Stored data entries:
--- START ---

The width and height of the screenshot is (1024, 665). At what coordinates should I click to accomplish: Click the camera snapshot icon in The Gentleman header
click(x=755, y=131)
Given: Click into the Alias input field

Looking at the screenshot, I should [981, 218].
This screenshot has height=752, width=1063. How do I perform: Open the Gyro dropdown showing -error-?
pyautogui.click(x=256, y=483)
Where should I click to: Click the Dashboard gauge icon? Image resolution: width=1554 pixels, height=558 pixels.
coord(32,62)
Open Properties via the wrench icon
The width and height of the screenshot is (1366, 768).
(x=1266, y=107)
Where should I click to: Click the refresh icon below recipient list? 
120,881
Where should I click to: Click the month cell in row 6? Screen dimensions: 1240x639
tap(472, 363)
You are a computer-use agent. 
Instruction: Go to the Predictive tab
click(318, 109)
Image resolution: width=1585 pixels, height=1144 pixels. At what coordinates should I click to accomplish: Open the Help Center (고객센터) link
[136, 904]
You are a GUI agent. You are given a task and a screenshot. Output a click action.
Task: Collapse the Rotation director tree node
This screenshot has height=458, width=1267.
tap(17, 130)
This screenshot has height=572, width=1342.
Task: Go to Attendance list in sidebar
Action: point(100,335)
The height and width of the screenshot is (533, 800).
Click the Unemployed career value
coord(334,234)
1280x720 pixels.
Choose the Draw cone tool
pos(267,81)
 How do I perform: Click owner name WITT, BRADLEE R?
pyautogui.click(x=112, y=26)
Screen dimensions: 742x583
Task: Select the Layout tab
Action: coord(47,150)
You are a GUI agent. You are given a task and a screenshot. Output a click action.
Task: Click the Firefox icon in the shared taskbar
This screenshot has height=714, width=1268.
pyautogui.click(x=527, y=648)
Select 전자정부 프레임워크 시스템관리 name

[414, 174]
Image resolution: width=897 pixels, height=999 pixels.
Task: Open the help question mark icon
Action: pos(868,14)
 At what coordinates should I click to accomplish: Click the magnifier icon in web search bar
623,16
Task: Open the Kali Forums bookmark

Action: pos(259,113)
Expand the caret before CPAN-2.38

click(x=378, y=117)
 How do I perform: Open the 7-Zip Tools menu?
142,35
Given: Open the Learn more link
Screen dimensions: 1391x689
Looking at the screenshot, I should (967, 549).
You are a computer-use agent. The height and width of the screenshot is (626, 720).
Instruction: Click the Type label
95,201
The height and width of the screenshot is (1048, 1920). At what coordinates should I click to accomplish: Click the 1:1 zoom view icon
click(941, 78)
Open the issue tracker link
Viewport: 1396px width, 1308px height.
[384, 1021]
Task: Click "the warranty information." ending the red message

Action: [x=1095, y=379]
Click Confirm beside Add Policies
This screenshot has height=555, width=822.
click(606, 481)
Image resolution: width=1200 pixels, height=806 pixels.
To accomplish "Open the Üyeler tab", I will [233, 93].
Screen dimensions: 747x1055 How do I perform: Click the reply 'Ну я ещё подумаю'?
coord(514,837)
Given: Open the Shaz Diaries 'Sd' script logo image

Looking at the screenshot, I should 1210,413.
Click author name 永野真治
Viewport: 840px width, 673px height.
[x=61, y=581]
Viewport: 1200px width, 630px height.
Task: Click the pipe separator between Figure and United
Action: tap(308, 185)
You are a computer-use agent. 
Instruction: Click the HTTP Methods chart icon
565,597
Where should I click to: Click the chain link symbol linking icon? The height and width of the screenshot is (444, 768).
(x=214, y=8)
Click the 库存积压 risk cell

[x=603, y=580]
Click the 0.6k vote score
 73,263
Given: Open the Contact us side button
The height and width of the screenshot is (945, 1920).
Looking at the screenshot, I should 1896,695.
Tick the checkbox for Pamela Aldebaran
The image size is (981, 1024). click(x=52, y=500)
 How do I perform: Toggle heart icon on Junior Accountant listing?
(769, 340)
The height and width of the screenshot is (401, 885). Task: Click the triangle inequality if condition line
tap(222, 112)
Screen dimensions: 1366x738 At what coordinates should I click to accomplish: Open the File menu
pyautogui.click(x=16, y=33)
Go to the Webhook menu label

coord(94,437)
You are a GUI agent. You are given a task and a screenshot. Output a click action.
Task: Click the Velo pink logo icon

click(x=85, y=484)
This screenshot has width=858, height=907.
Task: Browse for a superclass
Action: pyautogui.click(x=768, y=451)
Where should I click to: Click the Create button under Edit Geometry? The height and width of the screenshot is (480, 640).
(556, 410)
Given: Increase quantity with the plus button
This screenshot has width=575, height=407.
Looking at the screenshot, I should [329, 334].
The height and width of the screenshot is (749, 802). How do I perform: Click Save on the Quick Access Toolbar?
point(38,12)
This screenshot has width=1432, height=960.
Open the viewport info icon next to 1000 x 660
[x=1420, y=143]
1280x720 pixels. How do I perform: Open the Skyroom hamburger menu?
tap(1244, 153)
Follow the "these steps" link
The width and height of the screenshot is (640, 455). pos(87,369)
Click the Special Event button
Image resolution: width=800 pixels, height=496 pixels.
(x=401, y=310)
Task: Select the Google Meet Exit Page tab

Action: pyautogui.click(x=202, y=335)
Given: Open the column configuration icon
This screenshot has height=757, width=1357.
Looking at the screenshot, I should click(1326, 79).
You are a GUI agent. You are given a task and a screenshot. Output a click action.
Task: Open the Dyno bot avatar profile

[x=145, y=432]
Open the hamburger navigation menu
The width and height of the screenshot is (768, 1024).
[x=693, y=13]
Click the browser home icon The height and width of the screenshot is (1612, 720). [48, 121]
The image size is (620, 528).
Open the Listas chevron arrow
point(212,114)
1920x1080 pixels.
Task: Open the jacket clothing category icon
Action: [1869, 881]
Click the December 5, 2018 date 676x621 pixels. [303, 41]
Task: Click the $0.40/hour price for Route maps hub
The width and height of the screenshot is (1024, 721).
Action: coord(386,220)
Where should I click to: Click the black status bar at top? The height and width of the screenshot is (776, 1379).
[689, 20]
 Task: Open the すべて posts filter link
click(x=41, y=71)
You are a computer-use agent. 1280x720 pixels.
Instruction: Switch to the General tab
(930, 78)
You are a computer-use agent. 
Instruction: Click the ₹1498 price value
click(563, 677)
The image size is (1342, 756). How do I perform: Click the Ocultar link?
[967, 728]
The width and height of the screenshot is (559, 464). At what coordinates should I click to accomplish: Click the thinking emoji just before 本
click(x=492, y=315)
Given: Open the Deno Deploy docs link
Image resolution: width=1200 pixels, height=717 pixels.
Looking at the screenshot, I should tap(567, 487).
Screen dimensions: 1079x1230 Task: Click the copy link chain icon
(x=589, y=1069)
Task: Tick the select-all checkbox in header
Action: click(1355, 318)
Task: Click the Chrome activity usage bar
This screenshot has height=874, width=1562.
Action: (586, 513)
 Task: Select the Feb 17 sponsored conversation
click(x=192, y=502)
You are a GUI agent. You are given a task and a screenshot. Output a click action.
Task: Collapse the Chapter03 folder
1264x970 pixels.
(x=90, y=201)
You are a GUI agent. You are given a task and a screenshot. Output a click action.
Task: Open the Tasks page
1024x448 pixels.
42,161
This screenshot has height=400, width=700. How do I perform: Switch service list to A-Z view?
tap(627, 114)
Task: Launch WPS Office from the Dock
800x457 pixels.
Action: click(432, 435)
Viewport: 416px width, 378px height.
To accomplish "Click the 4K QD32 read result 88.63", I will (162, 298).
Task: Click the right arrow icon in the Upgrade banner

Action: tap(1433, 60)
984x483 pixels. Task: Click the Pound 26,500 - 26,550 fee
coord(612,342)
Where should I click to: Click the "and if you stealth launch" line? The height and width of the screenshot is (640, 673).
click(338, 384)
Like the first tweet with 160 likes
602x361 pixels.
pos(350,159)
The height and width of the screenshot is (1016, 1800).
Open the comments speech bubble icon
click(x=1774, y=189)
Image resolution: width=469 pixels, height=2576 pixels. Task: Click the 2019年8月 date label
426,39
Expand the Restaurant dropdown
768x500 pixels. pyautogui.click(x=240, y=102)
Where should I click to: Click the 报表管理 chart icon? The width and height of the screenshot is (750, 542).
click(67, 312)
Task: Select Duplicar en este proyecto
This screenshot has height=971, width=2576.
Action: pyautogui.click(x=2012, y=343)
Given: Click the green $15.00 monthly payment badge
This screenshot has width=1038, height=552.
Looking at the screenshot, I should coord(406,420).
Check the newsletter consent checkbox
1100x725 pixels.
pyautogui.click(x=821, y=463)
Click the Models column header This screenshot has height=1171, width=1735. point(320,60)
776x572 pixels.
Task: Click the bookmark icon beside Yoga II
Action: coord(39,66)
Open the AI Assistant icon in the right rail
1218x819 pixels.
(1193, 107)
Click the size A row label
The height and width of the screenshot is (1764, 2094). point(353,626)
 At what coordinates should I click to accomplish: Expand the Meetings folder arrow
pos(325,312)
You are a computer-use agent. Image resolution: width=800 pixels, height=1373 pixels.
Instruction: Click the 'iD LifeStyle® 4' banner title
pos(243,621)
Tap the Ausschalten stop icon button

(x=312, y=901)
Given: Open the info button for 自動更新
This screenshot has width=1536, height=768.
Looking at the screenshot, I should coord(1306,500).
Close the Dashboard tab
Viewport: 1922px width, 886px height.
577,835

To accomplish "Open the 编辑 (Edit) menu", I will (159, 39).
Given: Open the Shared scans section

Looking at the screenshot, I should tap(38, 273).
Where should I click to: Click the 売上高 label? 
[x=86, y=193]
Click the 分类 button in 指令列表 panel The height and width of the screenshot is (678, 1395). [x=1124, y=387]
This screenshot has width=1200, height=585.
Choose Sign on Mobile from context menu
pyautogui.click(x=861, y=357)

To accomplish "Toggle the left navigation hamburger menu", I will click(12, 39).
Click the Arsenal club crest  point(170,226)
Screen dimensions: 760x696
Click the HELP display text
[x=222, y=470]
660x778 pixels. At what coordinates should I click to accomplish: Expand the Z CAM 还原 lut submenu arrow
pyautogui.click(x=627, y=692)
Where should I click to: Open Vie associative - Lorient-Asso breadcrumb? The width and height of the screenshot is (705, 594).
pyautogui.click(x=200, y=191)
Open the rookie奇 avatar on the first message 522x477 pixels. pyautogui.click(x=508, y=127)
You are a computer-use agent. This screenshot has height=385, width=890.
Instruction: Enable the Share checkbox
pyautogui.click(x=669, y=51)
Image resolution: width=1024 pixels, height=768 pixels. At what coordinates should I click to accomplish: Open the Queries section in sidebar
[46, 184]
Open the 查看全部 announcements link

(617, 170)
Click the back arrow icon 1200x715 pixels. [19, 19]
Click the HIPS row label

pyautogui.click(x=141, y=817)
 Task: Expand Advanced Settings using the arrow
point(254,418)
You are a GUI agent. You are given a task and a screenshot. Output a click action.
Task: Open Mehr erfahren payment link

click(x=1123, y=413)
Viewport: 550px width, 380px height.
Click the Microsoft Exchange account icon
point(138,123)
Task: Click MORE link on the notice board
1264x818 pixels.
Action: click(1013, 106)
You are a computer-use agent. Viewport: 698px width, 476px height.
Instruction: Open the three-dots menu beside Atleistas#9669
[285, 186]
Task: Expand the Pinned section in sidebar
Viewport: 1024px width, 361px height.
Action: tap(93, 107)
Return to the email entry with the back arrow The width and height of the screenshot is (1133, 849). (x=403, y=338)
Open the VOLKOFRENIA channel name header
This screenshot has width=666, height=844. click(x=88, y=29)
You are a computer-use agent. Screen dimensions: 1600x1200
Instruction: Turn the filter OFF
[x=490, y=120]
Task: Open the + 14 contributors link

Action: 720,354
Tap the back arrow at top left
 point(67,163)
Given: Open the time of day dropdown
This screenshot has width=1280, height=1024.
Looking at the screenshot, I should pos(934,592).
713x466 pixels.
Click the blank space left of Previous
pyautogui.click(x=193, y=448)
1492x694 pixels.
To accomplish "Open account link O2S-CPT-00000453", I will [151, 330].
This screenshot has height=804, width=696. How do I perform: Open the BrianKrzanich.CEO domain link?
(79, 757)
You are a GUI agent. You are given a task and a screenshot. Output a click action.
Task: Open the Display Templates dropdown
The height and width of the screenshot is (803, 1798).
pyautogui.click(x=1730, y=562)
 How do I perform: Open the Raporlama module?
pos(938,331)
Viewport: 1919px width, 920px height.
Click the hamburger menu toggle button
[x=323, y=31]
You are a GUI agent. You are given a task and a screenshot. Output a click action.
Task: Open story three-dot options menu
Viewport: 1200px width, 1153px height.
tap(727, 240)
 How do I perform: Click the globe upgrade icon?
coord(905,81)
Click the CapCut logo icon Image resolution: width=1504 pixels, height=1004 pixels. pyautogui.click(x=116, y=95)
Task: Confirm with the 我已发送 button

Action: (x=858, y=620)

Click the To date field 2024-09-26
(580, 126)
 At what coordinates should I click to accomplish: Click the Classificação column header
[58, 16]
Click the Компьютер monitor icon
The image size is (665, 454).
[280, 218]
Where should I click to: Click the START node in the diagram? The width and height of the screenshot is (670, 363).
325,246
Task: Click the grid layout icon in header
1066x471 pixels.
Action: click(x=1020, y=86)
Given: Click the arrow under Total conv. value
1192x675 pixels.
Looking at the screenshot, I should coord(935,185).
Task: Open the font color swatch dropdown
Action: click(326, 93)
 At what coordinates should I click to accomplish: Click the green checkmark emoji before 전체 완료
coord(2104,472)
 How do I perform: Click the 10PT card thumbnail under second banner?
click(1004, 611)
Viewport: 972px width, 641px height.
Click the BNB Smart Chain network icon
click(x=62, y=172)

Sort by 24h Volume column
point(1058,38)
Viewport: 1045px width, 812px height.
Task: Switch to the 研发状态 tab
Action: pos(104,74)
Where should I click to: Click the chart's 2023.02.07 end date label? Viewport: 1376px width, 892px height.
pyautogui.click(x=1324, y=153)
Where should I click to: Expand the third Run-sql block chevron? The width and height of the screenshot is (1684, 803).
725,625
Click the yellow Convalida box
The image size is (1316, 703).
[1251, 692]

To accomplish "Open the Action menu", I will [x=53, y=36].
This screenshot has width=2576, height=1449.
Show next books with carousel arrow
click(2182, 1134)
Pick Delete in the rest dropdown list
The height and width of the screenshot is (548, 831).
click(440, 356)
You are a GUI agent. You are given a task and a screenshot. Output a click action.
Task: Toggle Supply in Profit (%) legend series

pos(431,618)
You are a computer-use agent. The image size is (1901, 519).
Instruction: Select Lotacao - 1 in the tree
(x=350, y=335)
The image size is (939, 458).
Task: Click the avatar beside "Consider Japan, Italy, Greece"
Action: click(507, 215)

--- END ---

### [Your task]
Transcribe the records above from the line holding "This screenshot has height=971, width=2576." down to the line holding "Click the 分类", inclusive, without adding anything.

### [Expected answer]
This screenshot has height=971, width=2576.
Action: pyautogui.click(x=2012, y=343)
Given: Click the green $15.00 monthly payment badge
This screenshot has width=1038, height=552.
Looking at the screenshot, I should coord(406,420).
Check the newsletter consent checkbox
1100x725 pixels.
pyautogui.click(x=821, y=463)
Click the Models column header This screenshot has height=1171, width=1735. point(320,60)
776x572 pixels.
Task: Click the bookmark icon beside Yoga II
Action: coord(39,66)
Open the AI Assistant icon in the right rail
1218x819 pixels.
(1193, 107)
Click the size A row label
The height and width of the screenshot is (1764, 2094). point(353,626)
 At what coordinates should I click to accomplish: Expand the Meetings folder arrow
pos(325,312)
You are a computer-use agent. Image resolution: width=800 pixels, height=1373 pixels.
Instruction: Click the 'iD LifeStyle® 4' banner title
pos(243,621)
Tap the Ausschalten stop icon button

(x=312, y=901)
Given: Open the info button for 自動更新
This screenshot has width=1536, height=768.
Looking at the screenshot, I should coord(1306,500).
Close the Dashboard tab
Viewport: 1922px width, 886px height.
577,835

To accomplish "Open the 编辑 (Edit) menu", I will (159, 39).
Given: Open the Shared scans section

Looking at the screenshot, I should tap(38, 273).
Where should I click to: Click the 売上高 label? 
[x=86, y=193]
Click the 分类 button in 指令列表 panel The height and width of the screenshot is (678, 1395). [x=1124, y=387]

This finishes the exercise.